Page text =>
What is a SAS Index Good for Anyhow?

Michael A. Raithel

If there was a SAS performance tool that could drastically reduce your program’s I/O’s, lower its CPU time, and decrease its run time, would you use it? Of course you would! Such a performance tool exists; it is called a SAS index. SAS Indexes can dramatically improve the performance of programs that access small subsets of observations from large SAS data sets. They do this by only accessing and returning the observations that you specify in a WHERE expression, instead of reading the entire SAS data set.

It is easy to understand how a SAS index can help you to directly access the observations that you need in a particular SAS data set. As an exercise, do the following: Open SAS Online Documentation, Click on the Search tab, enter the word “rtrace” into the Search tab’s window, and click on <Search>. The SAS Online Documentation search function returns about a dozen links. When you click on any of those links, you get a page in the documentation that discusses the SAS RTRACE facility. This saves you the tedious effort of going through the entire SAS Online documentation, page-by-page, looking for occurrences of the word “rtrace”.

A SAS index is analogous to the search function, above. A good index allows your programs to quickly access the subset of SAS observations that you need from a large SAS data set when you specify a key variable value (or values) that must be matched. This can dramatically improve the speed and efficiency of your SAS programs.

Task => Copy the article on SAS indexes above word for word, from its title through its final sentence.

Entries provided =>
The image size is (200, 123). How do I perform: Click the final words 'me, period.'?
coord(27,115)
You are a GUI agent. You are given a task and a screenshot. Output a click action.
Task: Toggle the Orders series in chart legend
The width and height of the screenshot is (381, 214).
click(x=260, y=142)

==

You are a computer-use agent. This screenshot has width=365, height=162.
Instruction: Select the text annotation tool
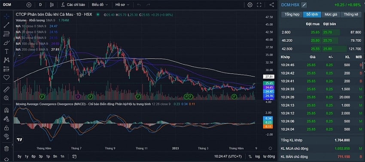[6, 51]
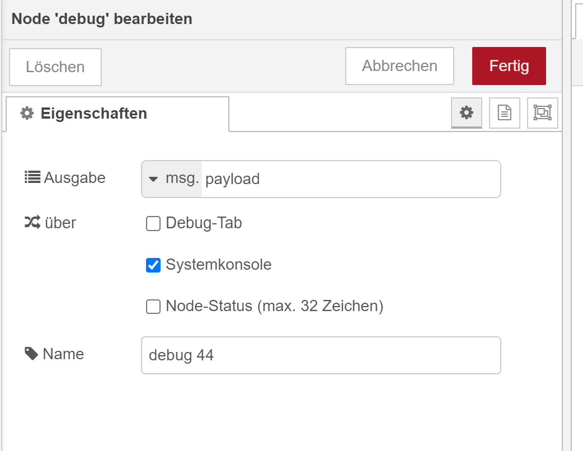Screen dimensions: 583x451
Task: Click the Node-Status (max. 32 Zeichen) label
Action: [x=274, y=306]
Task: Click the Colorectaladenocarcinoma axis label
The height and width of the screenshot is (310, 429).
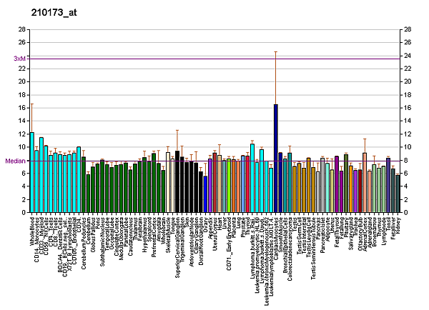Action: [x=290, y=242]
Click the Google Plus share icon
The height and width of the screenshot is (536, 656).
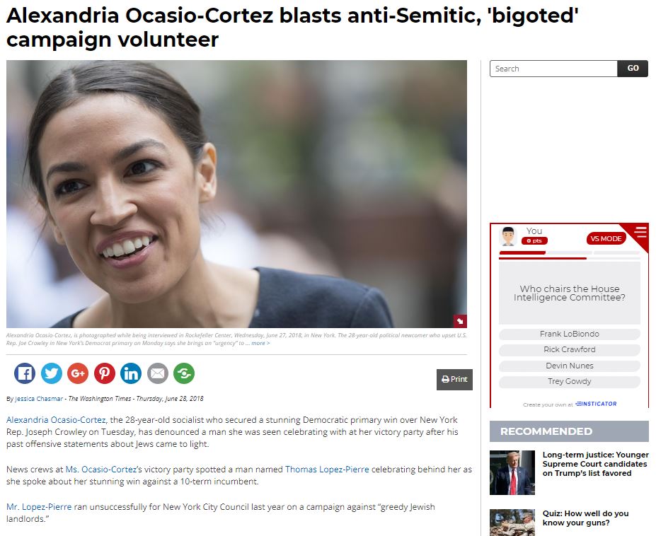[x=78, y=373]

The completed task =>
What is a SAS Index Good for Anyhow?

Michael A. Raithel

If there was a SAS performance tool that could drastically reduce your program’s I/O’s, lower its CPU time, and decrease its run time, would you use it? Of course you would! Such a performance tool exists; it is called a SAS index. SAS Indexes can dramatically improve the performance of programs that access small subsets of observations from large SAS data sets. They do this by only accessing and returning the observations that you specify in a WHERE expression, instead of reading the entire SAS data set.

It is easy to understand how a SAS index can help you to directly access the observations that you need in a particular SAS data set. As an exercise, do the following: Open SAS Online Documentation, Click on the Search tab, enter the word “rtrace” into the Search tab’s window, and click on <Search>. The SAS Online Documentation search function returns about a dozen links. When you click on any of those links, you get a page in the documentation that discusses the SAS RTRACE facility. This saves you the tedious effort of going through the entire SAS Online documentation, page-by-page, looking for occurrences of the word “rtrace”.

A SAS index is analogous to the search function, above. A good index allows your programs to quickly access the subset of SAS observations that you need from a large SAS data set when you specify a key variable value (or values) that must be matched. This can dramatically improve the speed and efficiency of your SAS programs.